--- WHAT THIS TASK INVOLVES ---
Reproduce all of the data exactly as written.

BEGIN

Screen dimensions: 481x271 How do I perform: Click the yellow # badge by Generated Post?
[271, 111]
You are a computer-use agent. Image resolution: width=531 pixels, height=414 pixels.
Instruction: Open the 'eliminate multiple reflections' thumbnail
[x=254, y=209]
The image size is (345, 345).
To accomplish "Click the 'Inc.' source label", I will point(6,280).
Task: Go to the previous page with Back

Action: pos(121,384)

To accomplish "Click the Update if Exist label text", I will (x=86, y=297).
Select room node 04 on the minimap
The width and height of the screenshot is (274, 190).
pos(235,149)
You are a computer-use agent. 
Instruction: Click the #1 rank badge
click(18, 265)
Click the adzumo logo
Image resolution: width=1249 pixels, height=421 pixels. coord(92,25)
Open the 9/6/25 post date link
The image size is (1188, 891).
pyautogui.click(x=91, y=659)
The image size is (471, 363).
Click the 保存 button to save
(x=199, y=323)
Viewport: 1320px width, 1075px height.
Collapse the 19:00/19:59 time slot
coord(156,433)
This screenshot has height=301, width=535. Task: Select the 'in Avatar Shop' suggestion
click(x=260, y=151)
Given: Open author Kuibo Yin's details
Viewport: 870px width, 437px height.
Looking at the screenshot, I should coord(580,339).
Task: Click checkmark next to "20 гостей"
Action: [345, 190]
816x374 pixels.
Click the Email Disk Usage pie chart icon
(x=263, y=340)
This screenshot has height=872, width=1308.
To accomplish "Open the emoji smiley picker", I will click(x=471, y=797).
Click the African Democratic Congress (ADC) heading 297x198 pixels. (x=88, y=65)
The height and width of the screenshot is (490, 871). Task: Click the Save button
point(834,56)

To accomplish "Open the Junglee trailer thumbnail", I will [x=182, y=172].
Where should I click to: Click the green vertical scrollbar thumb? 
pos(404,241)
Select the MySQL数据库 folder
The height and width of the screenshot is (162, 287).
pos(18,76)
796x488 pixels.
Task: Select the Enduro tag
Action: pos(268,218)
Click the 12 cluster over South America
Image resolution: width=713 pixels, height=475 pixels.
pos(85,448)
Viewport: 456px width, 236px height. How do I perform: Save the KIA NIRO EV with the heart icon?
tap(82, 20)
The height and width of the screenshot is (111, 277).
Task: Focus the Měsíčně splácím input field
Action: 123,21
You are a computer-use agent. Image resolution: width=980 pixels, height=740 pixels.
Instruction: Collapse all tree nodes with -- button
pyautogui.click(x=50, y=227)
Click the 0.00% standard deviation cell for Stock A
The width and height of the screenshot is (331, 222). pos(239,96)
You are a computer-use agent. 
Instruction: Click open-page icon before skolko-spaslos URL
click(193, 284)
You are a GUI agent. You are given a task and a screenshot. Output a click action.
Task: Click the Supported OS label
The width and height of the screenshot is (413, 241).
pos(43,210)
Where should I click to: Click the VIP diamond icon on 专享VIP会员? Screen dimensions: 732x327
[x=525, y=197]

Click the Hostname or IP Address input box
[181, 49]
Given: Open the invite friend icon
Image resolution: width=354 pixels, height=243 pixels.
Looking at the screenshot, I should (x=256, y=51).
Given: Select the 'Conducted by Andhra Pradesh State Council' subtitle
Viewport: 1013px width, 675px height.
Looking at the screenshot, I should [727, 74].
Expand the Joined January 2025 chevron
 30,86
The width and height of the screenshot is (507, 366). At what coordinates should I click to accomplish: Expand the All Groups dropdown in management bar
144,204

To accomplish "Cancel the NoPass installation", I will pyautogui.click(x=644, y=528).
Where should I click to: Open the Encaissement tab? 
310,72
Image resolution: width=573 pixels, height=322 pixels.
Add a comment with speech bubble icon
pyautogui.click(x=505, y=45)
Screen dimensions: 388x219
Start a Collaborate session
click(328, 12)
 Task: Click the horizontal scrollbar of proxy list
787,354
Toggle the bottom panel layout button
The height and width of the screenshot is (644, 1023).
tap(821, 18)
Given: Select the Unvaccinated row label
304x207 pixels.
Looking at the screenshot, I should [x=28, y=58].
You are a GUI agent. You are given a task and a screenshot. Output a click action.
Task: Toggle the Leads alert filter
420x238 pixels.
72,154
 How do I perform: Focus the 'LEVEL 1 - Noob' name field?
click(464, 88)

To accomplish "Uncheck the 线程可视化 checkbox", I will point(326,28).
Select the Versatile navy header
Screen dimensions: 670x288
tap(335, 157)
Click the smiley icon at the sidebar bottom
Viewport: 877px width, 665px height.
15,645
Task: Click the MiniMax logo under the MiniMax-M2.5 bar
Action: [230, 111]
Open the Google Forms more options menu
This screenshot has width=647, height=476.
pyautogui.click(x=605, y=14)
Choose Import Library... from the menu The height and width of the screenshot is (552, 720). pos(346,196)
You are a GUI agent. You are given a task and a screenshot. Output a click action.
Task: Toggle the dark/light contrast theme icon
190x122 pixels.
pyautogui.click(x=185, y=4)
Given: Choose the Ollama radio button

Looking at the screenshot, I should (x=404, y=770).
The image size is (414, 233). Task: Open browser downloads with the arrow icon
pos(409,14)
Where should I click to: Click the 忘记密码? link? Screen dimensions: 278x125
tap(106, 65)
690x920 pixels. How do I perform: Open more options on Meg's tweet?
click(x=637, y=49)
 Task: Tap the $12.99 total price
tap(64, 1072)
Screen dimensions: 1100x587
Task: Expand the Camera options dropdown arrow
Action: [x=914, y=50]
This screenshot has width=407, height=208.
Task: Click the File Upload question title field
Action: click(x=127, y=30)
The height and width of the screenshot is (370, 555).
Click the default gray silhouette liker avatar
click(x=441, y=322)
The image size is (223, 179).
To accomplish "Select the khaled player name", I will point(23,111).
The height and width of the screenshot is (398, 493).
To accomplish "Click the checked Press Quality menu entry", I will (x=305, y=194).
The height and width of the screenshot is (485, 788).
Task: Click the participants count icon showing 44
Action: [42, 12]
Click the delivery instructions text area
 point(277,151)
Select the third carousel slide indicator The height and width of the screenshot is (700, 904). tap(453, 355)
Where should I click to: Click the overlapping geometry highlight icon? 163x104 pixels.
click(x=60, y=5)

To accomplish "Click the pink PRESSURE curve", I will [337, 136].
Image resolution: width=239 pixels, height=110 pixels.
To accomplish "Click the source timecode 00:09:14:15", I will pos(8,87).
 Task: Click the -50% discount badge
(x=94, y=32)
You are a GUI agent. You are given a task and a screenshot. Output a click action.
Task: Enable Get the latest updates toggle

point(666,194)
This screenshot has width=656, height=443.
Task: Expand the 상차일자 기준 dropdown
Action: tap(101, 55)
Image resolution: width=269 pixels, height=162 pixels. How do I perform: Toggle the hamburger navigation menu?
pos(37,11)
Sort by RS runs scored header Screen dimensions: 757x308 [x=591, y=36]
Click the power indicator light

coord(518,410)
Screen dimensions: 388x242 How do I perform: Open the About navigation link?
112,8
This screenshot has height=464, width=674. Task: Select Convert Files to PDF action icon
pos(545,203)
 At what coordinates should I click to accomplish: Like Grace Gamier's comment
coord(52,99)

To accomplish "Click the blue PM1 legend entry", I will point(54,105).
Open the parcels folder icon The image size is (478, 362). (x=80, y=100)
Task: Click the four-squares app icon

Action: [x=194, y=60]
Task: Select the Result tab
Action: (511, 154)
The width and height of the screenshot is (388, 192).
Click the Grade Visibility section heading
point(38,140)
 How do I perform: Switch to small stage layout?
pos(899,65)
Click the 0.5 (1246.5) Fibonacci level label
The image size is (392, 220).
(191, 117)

END

--- REPLY TO THE TASK ---
Screen dimensions: 481x271 How do I perform: Click the yellow # badge by Generated Post?
[271, 111]
You are a computer-use agent. Image resolution: width=531 pixels, height=414 pixels.
Instruction: Open the 'eliminate multiple reflections' thumbnail
[x=254, y=209]
The image size is (345, 345).
To accomplish "Click the 'Inc.' source label", I will point(6,280).
Task: Go to the previous page with Back

Action: pos(121,384)

To accomplish "Click the Update if Exist label text", I will (x=86, y=297).
Select room node 04 on the minimap
The width and height of the screenshot is (274, 190).
pos(235,149)
You are a computer-use agent. 
Instruction: Click the #1 rank badge
click(18, 265)
Click the adzumo logo
Image resolution: width=1249 pixels, height=421 pixels. coord(92,25)
Open the 9/6/25 post date link
The image size is (1188, 891).
pyautogui.click(x=91, y=659)
The image size is (471, 363).
Click the 保存 button to save
(x=199, y=323)
Viewport: 1320px width, 1075px height.
Collapse the 19:00/19:59 time slot
coord(156,433)
This screenshot has height=301, width=535. Task: Select the 'in Avatar Shop' suggestion
click(x=260, y=151)
Given: Open author Kuibo Yin's details
Viewport: 870px width, 437px height.
Looking at the screenshot, I should coord(580,339).
Task: Click checkmark next to "20 гостей"
Action: [345, 190]
816x374 pixels.
Click the Email Disk Usage pie chart icon
(x=263, y=340)
This screenshot has height=872, width=1308.
To accomplish "Open the emoji smiley picker", I will click(x=471, y=797).
Click the African Democratic Congress (ADC) heading 297x198 pixels. (x=88, y=65)
The height and width of the screenshot is (490, 871). Task: Click the Save button
point(834,56)

To accomplish "Open the Junglee trailer thumbnail", I will [x=182, y=172].
Where should I click to: Click the green vertical scrollbar thumb? 
pos(404,241)
Select the MySQL数据库 folder
The height and width of the screenshot is (162, 287).
pos(18,76)
796x488 pixels.
Task: Select the Enduro tag
Action: pos(268,218)
Click the 12 cluster over South America
Image resolution: width=713 pixels, height=475 pixels.
pos(85,448)
Viewport: 456px width, 236px height. How do I perform: Save the KIA NIRO EV with the heart icon?
tap(82, 20)
The height and width of the screenshot is (111, 277).
Task: Focus the Měsíčně splácím input field
Action: 123,21
You are a computer-use agent. Image resolution: width=980 pixels, height=740 pixels.
Instruction: Collapse all tree nodes with -- button
pyautogui.click(x=50, y=227)
Click the 0.00% standard deviation cell for Stock A
The width and height of the screenshot is (331, 222). pos(239,96)
You are a computer-use agent. 
Instruction: Click open-page icon before skolko-spaslos URL
click(193, 284)
You are a GUI agent. You are given a task and a screenshot. Output a click action.
Task: Click the Supported OS label
The width and height of the screenshot is (413, 241).
pos(43,210)
Where should I click to: Click the VIP diamond icon on 专享VIP会员? Screen dimensions: 732x327
[x=525, y=197]

Click the Hostname or IP Address input box
[181, 49]
Given: Open the invite friend icon
Image resolution: width=354 pixels, height=243 pixels.
Looking at the screenshot, I should (x=256, y=51).
Given: Select the 'Conducted by Andhra Pradesh State Council' subtitle
Viewport: 1013px width, 675px height.
Looking at the screenshot, I should [727, 74].
Expand the Joined January 2025 chevron
 30,86
The width and height of the screenshot is (507, 366). At what coordinates should I click to accomplish: Expand the All Groups dropdown in management bar
144,204

To accomplish "Cancel the NoPass installation", I will pyautogui.click(x=644, y=528).
Where should I click to: Open the Encaissement tab? 
310,72
Image resolution: width=573 pixels, height=322 pixels.
Add a comment with speech bubble icon
pyautogui.click(x=505, y=45)
Screen dimensions: 388x219
Start a Collaborate session
click(328, 12)
 Task: Click the horizontal scrollbar of proxy list
787,354
Toggle the bottom panel layout button
The height and width of the screenshot is (644, 1023).
tap(821, 18)
Given: Select the Unvaccinated row label
304x207 pixels.
Looking at the screenshot, I should [x=28, y=58].
You are a GUI agent. You are given a task and a screenshot. Output a click action.
Task: Toggle the Leads alert filter
420x238 pixels.
72,154
 How do I perform: Focus the 'LEVEL 1 - Noob' name field?
click(464, 88)

To accomplish "Uncheck the 线程可视化 checkbox", I will point(326,28).
Select the Versatile navy header
Screen dimensions: 670x288
tap(335, 157)
Click the smiley icon at the sidebar bottom
Viewport: 877px width, 665px height.
15,645
Task: Click the MiniMax logo under the MiniMax-M2.5 bar
Action: [230, 111]
Open the Google Forms more options menu
This screenshot has width=647, height=476.
pyautogui.click(x=605, y=14)
Choose Import Library... from the menu The height and width of the screenshot is (552, 720). pos(346,196)
You are a GUI agent. You are given a task and a screenshot. Output a click action.
Task: Toggle the dark/light contrast theme icon
190x122 pixels.
pyautogui.click(x=185, y=4)
Given: Choose the Ollama radio button

Looking at the screenshot, I should (x=404, y=770).
The image size is (414, 233). Task: Open browser downloads with the arrow icon
pos(409,14)
Where should I click to: Click the 忘记密码? link? Screen dimensions: 278x125
tap(106, 65)
690x920 pixels. How do I perform: Open more options on Meg's tweet?
click(x=637, y=49)
 Task: Tap the $12.99 total price
tap(64, 1072)
Screen dimensions: 1100x587
Task: Expand the Camera options dropdown arrow
Action: [x=914, y=50]
This screenshot has width=407, height=208.
Task: Click the File Upload question title field
Action: click(x=127, y=30)
The height and width of the screenshot is (370, 555).
Click the default gray silhouette liker avatar
click(x=441, y=322)
The image size is (223, 179).
To accomplish "Select the khaled player name", I will point(23,111).
The height and width of the screenshot is (398, 493).
To accomplish "Click the checked Press Quality menu entry", I will (x=305, y=194).
The height and width of the screenshot is (485, 788).
Task: Click the participants count icon showing 44
Action: [42, 12]
Click the delivery instructions text area
 point(277,151)
Select the third carousel slide indicator The height and width of the screenshot is (700, 904). tap(453, 355)
Where should I click to: Click the overlapping geometry highlight icon? 163x104 pixels.
click(x=60, y=5)

To accomplish "Click the pink PRESSURE curve", I will [337, 136].
Image resolution: width=239 pixels, height=110 pixels.
To accomplish "Click the source timecode 00:09:14:15", I will pos(8,87).
 Task: Click the -50% discount badge
(x=94, y=32)
You are a GUI agent. You are given a task and a screenshot. Output a click action.
Task: Enable Get the latest updates toggle

point(666,194)
This screenshot has width=656, height=443.
Task: Expand the 상차일자 기준 dropdown
Action: tap(101, 55)
Image resolution: width=269 pixels, height=162 pixels. How do I perform: Toggle the hamburger navigation menu?
pos(37,11)
Sort by RS runs scored header Screen dimensions: 757x308 [x=591, y=36]
Click the power indicator light

coord(518,410)
Screen dimensions: 388x242 How do I perform: Open the About navigation link?
112,8
This screenshot has height=464, width=674. Task: Select Convert Files to PDF action icon
pos(545,203)
 At what coordinates should I click to accomplish: Like Grace Gamier's comment
coord(52,99)

To accomplish "Click the blue PM1 legend entry", I will point(54,105).
Open the parcels folder icon The image size is (478, 362). (x=80, y=100)
Task: Click the four-squares app icon

Action: [x=194, y=60]
Task: Select the Result tab
Action: (511, 154)
The width and height of the screenshot is (388, 192).
Click the Grade Visibility section heading
point(38,140)
 How do I perform: Switch to small stage layout?
pos(899,65)
Click the 0.5 (1246.5) Fibonacci level label
The image size is (392, 220).
(191, 117)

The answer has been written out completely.